US 12,229,599 B2
Algorithmically optimized determination of resource assignments in machine request analyses
Robin Andrew Cecil Reid, Bradford (GB); Geoffrey John Cawood, Harrogate (GB); Nicholas James Taylor, Harrogate (GB); and Samantha Oxley, Harrogate (GB)
Assigned to Certinia Inc., Austin, TX (US)
Filed by Certinia Inc., Austin, TX (US)
Filed on Mar. 29, 2022, as Appl. No. 17/707,767.
Prior Publication US 2023/0315524 A1, Oct. 5, 2023
Int. Cl.
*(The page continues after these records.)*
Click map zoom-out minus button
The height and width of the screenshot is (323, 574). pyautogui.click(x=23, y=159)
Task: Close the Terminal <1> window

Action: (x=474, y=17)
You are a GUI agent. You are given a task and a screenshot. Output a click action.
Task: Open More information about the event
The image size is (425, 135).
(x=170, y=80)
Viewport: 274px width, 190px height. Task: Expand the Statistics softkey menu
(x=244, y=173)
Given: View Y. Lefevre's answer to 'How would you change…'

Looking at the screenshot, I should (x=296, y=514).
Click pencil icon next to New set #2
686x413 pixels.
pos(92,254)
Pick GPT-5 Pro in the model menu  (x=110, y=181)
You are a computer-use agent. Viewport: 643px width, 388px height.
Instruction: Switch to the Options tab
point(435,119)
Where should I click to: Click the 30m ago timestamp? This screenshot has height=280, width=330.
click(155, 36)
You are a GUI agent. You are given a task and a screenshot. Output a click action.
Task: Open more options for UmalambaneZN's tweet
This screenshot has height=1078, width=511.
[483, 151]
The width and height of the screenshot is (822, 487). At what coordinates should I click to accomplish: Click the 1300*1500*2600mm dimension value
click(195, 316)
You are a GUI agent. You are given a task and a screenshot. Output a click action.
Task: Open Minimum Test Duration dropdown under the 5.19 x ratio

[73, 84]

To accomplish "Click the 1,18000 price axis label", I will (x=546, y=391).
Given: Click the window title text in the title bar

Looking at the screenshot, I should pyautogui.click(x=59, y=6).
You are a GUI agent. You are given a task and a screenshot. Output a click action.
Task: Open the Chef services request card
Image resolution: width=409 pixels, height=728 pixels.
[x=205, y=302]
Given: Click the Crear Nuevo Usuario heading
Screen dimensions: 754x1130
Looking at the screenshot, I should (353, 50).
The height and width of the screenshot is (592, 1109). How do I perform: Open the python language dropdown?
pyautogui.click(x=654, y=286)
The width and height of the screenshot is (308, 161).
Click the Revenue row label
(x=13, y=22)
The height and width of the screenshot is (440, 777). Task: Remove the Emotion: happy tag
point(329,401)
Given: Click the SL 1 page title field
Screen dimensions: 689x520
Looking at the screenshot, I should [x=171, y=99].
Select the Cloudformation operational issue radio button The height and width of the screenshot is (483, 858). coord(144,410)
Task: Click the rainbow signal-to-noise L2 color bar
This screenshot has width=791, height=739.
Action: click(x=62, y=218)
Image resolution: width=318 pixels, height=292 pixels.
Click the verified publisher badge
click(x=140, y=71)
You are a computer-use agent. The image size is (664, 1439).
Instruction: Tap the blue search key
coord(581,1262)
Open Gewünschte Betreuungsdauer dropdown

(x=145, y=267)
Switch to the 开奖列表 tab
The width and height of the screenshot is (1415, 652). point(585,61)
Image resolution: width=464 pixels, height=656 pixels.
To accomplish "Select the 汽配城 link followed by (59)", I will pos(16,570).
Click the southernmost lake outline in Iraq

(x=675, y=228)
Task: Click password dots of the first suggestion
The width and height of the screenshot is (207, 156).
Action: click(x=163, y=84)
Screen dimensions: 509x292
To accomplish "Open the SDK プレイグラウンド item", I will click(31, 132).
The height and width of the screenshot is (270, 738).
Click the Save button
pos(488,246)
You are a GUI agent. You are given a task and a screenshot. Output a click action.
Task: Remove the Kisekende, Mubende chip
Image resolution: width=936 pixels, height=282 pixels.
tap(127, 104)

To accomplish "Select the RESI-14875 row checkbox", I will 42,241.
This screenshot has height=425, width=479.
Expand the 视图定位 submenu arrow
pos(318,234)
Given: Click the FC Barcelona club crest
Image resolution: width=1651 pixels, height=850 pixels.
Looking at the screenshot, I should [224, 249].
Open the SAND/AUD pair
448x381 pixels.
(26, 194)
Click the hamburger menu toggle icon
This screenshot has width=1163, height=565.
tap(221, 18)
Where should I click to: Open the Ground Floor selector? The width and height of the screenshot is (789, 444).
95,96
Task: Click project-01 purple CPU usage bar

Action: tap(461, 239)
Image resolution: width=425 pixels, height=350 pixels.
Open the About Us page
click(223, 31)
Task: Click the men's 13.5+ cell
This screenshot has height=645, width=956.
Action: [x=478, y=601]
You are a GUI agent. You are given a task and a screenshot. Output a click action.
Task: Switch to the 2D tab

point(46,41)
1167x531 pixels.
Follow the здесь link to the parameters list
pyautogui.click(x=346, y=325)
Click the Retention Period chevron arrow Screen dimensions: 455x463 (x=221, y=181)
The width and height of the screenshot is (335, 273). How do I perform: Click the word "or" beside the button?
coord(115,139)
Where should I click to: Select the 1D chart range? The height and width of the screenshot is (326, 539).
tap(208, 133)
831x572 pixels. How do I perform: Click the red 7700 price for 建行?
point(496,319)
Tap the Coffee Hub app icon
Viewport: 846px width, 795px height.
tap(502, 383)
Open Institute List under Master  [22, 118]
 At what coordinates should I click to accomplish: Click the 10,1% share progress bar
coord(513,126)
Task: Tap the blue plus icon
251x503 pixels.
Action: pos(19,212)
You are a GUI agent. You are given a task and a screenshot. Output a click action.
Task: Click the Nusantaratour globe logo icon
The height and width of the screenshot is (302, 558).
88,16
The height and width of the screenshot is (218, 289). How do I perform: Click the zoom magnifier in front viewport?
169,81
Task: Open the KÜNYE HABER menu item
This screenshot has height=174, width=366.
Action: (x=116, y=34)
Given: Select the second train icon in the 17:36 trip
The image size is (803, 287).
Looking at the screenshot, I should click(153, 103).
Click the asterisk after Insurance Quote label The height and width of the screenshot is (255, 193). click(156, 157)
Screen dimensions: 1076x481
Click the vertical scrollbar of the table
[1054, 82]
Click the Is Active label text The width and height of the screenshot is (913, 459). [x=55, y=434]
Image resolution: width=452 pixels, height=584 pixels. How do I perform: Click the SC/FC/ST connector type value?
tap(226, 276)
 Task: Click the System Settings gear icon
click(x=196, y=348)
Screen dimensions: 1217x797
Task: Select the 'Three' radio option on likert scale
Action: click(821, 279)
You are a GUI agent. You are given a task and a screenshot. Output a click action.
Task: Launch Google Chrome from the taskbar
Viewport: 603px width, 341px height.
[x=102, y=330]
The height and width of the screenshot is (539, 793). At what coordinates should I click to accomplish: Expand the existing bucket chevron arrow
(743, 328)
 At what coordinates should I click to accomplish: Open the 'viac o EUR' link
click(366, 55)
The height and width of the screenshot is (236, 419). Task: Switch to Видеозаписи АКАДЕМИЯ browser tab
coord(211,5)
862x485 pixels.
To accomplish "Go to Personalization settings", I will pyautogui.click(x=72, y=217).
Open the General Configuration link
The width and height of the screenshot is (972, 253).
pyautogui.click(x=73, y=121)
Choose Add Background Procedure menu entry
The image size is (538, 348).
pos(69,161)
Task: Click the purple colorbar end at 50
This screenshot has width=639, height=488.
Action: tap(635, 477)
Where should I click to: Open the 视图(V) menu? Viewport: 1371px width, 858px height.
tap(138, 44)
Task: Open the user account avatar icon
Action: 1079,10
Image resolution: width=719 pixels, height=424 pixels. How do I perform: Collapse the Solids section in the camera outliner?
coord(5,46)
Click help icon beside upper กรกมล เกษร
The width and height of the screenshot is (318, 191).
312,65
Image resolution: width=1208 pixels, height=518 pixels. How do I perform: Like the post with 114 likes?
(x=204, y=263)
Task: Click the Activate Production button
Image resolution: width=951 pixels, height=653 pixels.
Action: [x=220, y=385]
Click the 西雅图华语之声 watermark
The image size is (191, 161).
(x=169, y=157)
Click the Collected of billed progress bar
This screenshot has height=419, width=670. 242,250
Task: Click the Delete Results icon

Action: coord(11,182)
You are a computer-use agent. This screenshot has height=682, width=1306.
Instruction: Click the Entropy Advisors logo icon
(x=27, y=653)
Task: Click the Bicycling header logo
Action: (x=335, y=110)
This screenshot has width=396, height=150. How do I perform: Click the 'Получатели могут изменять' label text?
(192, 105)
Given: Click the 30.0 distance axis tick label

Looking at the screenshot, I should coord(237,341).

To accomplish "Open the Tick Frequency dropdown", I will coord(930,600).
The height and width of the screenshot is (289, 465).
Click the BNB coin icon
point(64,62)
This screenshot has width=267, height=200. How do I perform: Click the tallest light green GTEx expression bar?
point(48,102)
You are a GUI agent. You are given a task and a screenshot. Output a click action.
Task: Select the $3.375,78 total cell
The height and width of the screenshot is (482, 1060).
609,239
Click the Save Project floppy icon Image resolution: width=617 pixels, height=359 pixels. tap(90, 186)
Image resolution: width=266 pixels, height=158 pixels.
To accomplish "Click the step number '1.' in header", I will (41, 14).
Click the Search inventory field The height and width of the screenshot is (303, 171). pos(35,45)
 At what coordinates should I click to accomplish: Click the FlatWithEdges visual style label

G06F 9/50 (2006.01)
CPC G06F 9/5027 (2013.01) 19 Claims
OG exemplary drawing
 
1. A method, comprising:
receiving at a computing platform a request comprising resource request data and criteria data;
evaluating the resource request data and the criteria data to identify a resource type and to generate a suitability matrix, the evaluating comprising invoking an analytical module configured to generate a data model using the resource request data, the criteria data, the resource type, and the suitability matrix;
selecting an algorithm to apply to the data model using the suitability matrix, the resource request data, the criteria data, and the resource type;
evaluating an output from the algorithm being applied to the data model to generate a resultant dataset, including evaluating another resultant dataset generated by applying another algorithm to another data model generated using the resource request data, the criteria data, the resource type, and the suitability matrix;
generating an optimization cost associated with the resultant dataset, the resultant dataset including the optimization cost;
using a simulated annealing algorithm to randomly generate further data indicating a selection of one or more resources using the resource request data and the criteria data, the selection being assigned the optimization cost; and
transmitting from a resource manager module in data communication with the computing platform to a client the resultant dataset identifying a resource, the resultant dataset being configured to at least be rendered on a display.